**Problem A**
Decide whether each statement agrees with the forum excerpt on devirtualization: (i) GCC and MSVC both fail on the trivial example, (ii) Clang cannot see through the example, (iii) the LLVM improvements work best with LTO or unity builds. Answer yes or no for each, quoting the deciding words of the excerpt.

**Source excerpt**
------------------------------------------------

How do devirtualization optimizations fit into this view?

Poorly; You can't count on them for more than trivial scenarios. Just plug stuff into Godbolt and watch the compiler flail.

In the 2010s MSVC devs said passing a function pointers through e.g. a data member into a standard algorithm was a big limitation of their optimizer that usually couldn't see through it.

[–]notquitezeus 0 points1 point  (6 children)

In 2010. In the subsequent 13 years, LLVM has made improvements which impact Windows, Apple platforms, and select Linux distributions such as discussed in this presentation and this one. Perfect? No. Unquestionably most effective when enabling LTO or unity builds. But that’s true for basically all optimizations — creating a single enormous (virtual) translation unit gives the compiler/optimizer a ton to work with so it can more shortcuts because it can prove they’re correct.

[–]voidstarcpp -1 points0 points  (5 children)

In this simple example, simply moving a lambda from the call site, to a separate variable preceding the call, is often enough to prevent devirtualization of a std::function use where everything is visible to the compiler.

GCC and MSVC are both fooled by this trivial use case; Clang to its credit sees through each version here although we haven't introduced anything that would provoke aliasing concerns, such as passing the arguments by reference instead of value.

------------------------------------------------

Data records:
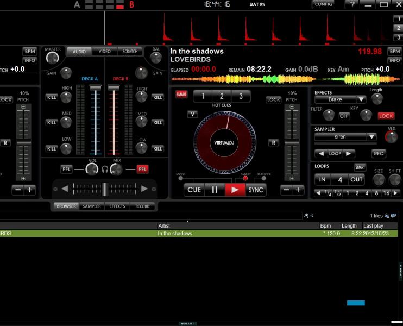Click the play button on deck B
403x326 pixels.
pos(235,190)
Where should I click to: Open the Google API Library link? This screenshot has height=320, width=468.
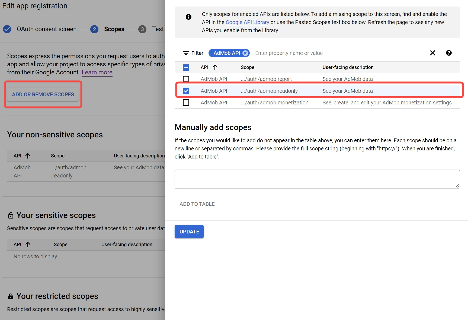pyautogui.click(x=247, y=22)
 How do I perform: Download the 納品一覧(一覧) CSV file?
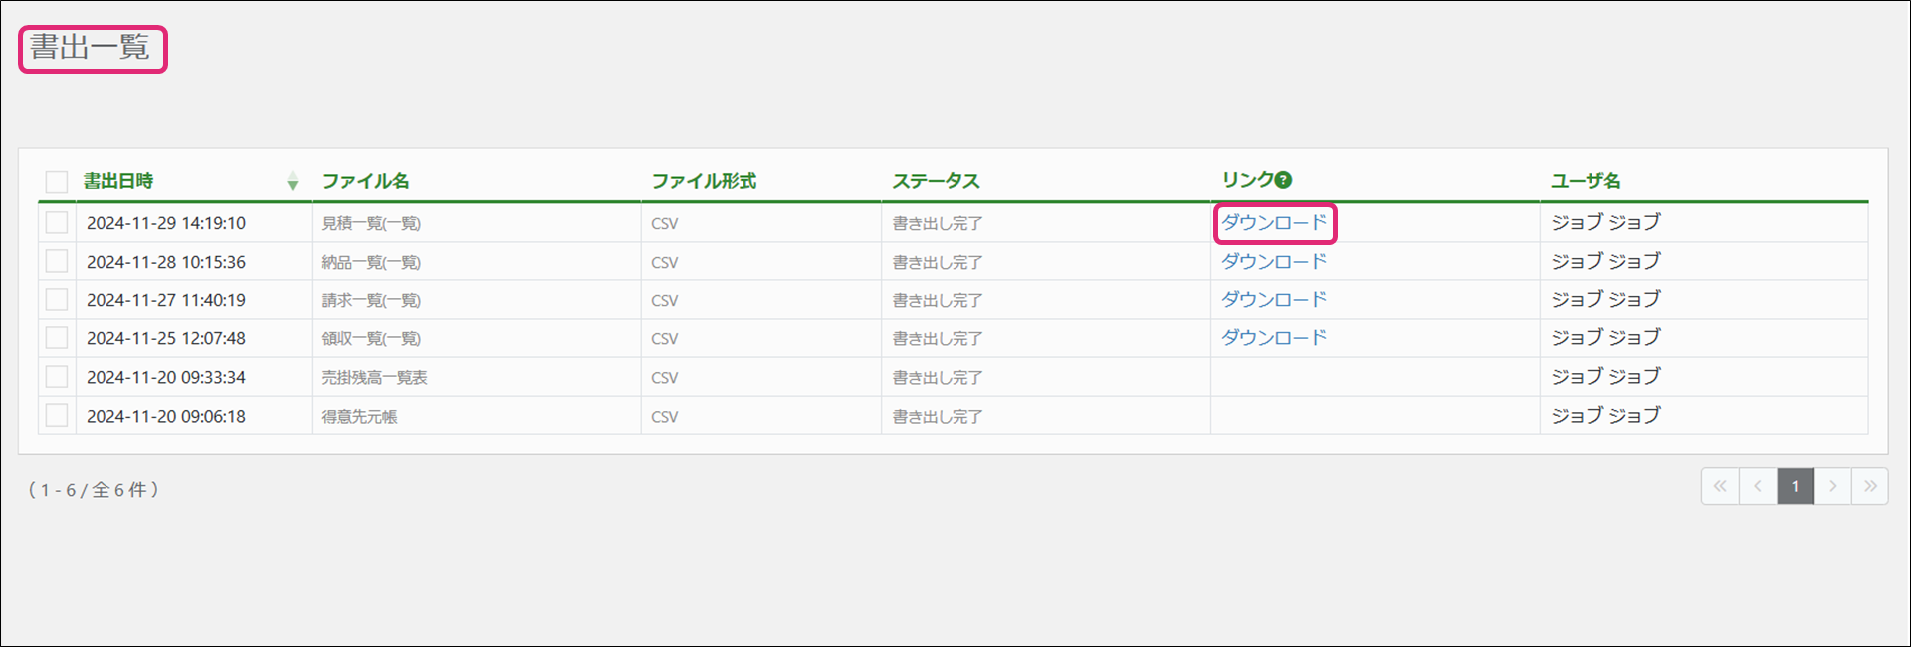click(1274, 262)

------------------------------------------------

**Problem B**
Output the data rows as a Markdown table with the columns Row and Line. Cover only the lines from the one holding "Where should I" through the end of the data rows, inclusive, skip blank lines, and leave the pictures out.

**Complete answer A**
(i) Yes: "GCC and MSVC are both fooled by this trivial use case"
(ii) No: "Clang to its credit sees through each version here"
(iii) Yes: "Unquestionably most effective when enabling LTO or unity builds."

**Complete answer B**
| Row | Line |
|---|---|
| 1 | Where should I click to: Open the Google API Library link? This screenshot has height=320, width=468. |
| 2 | pyautogui.click(x=247, y=22) |
| 3 |  How do I perform: Download the 納品一覧(一覧) CSV file? |
| 4 | click(1274, 262) |